By on November 9, 2010

Building a sustainable online business is tough. There are so many aspects from getting customers to serving them to making money from them that it can be very easy to be overwhelmed by all of the ideas that you and your team have to implement. It is often a struggle to work out where your priorities lie.

For the past couple of years, I have been using a framework I call ARM yourself to think about how to improve the businesses I work with. It has been extremely useful for finding the gaps in a company’s business and for making quick, simple tweaks which have a major impact on the bottom line.

I’ve decided to share it with you.

ARM yourself for fun and profit

The three letter acronym ARM stands for:

  • Acquisition: How do I get people through the door cost-effectively?
  • Retention: How do I keep people coming back for more?
  • Monetisation: How do I build money-making strategies into gameplay?

Over the next few weeks, I will write a separate post on each aspect, and how the tricks you can use to improve your business. This post, however, is to explain how the three aspects work together to make a profitable whole.

Get your business in total ARMony (sorry)

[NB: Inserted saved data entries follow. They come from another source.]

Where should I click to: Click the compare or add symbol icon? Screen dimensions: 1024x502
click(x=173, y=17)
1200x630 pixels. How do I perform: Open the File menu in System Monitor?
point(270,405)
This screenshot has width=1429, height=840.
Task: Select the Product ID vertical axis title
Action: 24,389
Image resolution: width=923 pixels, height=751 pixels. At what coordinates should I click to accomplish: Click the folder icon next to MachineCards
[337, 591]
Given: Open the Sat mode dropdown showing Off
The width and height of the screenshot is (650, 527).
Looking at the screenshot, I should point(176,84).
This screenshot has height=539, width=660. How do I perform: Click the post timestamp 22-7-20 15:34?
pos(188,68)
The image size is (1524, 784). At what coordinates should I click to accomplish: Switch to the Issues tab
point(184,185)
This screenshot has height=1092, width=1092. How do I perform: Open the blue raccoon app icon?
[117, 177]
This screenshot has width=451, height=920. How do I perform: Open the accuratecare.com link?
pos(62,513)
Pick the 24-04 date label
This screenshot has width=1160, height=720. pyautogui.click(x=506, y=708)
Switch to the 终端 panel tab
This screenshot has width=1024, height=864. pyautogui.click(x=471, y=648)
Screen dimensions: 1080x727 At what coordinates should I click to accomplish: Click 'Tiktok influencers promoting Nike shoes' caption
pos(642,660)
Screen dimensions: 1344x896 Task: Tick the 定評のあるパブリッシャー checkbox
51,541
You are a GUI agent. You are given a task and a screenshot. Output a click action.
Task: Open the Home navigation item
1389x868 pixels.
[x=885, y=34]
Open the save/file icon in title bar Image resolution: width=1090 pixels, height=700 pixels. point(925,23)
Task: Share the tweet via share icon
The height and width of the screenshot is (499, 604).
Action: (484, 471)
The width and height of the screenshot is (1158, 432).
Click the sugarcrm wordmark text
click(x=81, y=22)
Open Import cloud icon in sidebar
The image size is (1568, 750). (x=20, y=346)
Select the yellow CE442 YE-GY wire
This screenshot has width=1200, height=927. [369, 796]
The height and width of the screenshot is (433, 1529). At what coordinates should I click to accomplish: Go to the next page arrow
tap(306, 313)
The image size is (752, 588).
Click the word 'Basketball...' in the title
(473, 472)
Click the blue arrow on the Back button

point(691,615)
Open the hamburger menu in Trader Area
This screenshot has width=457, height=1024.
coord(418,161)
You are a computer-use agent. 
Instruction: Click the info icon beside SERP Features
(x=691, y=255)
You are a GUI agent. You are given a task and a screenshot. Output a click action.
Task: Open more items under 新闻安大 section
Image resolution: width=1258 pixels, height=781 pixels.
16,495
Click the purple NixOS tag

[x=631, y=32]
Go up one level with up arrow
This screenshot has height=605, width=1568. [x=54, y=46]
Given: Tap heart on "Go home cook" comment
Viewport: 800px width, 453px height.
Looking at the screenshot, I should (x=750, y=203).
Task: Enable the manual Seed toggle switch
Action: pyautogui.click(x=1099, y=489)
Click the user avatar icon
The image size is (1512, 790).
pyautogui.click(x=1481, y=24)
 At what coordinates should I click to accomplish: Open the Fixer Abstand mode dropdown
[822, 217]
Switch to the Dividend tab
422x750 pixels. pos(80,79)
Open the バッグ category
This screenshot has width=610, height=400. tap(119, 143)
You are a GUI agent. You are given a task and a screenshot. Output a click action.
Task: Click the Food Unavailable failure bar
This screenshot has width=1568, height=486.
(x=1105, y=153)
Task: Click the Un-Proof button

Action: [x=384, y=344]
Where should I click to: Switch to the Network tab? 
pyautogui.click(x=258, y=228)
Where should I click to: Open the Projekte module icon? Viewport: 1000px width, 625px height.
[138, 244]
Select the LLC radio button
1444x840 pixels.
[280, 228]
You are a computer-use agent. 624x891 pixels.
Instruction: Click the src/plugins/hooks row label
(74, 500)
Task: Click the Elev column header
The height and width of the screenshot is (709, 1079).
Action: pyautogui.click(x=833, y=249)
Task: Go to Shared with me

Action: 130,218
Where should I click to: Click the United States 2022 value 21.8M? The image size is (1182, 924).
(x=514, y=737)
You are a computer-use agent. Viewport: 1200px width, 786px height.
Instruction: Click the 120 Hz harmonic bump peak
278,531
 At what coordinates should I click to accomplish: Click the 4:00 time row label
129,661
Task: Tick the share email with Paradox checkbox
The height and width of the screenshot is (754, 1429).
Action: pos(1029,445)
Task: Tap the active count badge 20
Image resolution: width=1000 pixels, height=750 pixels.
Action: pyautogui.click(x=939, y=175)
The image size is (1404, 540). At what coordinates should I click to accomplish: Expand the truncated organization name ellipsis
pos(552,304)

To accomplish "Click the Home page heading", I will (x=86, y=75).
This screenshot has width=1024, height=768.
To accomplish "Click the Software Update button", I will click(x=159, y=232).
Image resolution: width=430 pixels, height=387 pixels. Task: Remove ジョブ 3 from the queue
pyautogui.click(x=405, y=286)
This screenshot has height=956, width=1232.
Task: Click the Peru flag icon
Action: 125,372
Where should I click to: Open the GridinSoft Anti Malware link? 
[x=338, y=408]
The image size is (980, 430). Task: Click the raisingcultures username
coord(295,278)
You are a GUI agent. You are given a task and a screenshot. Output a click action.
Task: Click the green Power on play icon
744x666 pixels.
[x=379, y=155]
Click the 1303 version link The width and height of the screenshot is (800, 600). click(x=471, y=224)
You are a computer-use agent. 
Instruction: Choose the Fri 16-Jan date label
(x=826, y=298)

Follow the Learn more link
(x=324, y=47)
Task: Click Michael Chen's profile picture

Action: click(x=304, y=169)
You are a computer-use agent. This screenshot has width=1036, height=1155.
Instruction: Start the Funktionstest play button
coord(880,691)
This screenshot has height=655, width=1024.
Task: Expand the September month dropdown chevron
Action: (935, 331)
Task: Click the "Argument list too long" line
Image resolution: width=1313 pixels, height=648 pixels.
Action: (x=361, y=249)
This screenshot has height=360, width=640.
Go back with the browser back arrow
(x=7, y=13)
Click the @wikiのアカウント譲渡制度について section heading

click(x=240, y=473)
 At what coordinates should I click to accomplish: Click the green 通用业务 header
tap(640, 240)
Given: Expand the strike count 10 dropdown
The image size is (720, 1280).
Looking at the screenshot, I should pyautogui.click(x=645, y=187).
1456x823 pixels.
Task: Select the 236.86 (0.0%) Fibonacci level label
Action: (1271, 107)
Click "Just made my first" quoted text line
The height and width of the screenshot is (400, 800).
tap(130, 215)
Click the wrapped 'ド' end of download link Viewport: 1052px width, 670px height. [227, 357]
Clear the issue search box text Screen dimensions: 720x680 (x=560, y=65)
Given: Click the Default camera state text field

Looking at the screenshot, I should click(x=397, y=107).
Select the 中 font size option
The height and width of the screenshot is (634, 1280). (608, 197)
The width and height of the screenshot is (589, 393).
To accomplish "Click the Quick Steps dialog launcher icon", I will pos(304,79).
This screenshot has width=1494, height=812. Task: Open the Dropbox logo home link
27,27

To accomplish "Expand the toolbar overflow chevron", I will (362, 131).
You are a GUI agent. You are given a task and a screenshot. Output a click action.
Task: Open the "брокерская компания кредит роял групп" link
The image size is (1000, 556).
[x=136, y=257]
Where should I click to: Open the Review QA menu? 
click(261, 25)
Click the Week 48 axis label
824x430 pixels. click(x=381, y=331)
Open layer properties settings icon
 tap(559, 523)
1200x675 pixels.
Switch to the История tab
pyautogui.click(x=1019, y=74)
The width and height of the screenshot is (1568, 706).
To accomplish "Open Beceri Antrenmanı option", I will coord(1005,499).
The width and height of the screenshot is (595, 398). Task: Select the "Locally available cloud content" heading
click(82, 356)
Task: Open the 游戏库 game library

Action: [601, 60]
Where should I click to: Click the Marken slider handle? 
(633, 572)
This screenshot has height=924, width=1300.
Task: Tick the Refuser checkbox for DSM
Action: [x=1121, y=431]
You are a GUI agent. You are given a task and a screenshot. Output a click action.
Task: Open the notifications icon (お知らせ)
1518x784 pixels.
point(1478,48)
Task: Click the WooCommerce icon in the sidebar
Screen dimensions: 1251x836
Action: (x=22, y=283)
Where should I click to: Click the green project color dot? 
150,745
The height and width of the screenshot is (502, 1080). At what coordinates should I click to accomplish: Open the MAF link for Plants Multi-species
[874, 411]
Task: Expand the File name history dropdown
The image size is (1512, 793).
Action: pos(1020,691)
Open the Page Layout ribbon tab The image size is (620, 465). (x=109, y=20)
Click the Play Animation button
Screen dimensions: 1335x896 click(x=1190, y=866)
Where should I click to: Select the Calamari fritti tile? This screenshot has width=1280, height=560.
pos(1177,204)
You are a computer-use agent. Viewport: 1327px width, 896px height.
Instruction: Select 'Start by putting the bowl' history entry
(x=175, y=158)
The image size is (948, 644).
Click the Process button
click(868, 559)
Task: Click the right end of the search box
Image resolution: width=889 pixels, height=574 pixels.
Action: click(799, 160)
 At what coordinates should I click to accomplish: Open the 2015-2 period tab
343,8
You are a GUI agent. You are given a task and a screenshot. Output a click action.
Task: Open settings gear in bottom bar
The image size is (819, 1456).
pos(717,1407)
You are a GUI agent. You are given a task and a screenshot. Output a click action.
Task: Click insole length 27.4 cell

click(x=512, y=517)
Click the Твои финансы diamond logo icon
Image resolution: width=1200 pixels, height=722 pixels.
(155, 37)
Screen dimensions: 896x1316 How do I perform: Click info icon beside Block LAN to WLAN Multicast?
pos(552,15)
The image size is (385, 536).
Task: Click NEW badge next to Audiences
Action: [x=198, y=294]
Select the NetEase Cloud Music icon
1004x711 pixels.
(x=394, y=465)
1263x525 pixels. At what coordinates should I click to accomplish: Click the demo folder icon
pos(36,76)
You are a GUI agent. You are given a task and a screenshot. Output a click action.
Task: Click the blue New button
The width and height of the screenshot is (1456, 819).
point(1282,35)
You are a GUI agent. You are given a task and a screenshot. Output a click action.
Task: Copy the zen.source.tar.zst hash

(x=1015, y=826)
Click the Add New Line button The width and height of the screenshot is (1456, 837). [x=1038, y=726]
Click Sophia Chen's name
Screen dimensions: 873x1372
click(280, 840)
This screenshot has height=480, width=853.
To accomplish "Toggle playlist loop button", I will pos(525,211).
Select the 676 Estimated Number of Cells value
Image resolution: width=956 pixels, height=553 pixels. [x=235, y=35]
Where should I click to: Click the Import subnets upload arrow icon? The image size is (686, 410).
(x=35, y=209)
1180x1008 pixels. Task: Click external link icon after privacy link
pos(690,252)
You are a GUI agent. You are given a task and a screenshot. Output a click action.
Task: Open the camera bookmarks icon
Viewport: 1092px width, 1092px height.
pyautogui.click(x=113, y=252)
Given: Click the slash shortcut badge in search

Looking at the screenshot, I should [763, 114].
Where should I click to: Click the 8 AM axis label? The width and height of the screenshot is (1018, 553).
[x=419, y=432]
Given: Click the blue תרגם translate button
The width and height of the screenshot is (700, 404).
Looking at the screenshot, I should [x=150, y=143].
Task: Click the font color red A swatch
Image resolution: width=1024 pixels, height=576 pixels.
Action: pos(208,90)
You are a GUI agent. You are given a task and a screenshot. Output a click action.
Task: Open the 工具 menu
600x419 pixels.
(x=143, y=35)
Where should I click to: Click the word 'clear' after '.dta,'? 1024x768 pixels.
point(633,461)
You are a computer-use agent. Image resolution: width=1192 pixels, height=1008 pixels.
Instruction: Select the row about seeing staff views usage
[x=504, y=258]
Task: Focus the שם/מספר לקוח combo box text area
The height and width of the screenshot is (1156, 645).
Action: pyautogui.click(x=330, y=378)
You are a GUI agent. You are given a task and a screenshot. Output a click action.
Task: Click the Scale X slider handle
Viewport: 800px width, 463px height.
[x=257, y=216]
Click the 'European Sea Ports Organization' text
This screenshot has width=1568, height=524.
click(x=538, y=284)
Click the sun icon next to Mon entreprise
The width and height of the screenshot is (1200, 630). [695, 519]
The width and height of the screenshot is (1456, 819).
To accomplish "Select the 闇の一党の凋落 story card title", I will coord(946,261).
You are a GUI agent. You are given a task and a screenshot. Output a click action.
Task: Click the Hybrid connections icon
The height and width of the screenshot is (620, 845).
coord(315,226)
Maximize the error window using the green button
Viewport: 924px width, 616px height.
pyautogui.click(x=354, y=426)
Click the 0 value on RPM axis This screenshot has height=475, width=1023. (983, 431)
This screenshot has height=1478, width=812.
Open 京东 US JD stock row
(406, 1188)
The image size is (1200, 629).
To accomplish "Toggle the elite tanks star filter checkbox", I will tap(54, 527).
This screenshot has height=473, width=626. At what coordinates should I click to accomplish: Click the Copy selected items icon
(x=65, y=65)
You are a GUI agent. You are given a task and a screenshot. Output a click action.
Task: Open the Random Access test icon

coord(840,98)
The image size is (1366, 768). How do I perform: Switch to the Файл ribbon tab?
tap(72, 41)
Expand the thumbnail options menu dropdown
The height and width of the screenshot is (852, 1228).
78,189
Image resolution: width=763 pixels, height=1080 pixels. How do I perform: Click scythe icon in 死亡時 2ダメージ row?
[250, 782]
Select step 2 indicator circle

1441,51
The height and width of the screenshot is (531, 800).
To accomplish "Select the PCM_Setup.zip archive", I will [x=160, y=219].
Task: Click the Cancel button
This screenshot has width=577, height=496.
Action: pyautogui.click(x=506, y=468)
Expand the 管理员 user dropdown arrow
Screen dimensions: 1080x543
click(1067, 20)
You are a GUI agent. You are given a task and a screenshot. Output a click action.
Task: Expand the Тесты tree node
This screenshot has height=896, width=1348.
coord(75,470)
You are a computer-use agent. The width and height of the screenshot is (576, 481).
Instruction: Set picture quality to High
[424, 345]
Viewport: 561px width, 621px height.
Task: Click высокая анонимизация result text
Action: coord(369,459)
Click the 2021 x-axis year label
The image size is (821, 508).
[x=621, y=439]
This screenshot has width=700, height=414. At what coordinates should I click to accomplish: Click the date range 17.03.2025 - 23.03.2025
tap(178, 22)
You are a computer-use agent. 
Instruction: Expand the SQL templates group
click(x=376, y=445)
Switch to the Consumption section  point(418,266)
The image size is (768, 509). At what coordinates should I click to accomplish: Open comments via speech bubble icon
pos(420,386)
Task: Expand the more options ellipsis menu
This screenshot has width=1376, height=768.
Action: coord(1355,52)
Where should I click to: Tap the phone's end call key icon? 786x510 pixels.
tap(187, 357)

In the long run, it is essential that Acquisition, Retention and Monetisation are in harmony. Yet time and again I see companies for whom only one or two of the three aspects are included in the planning of new features or development. Usually, but not always, Retention is the aspect that is omitted.

(As always, there is an exception to the rule of harmony. Facebook and Twitter made big businesses and attracted great investors with no monetisation strategy. However, unless your business aims to be truly transformational, and very few games businesses are, I think it would be a mistake to ignore monetisation from your planning.)

Consider these (fictional) examples of companies that don’t have all three business in harmony:

  • A company spending £10,000 a month on Google Adwords and obsessing about conversion rates from registration to purchase, but putting zero effort into persuading users to come back the following month and making another purchase (a.k.a the leaky bucket)
  • A company that aims to build a massive business but has no idea how it will make money (a.k.a the Facebook wannabe)
  • A company that spends no effort on marketing and obsesses about retention and monetisation rates (a.k.a the unknown startup).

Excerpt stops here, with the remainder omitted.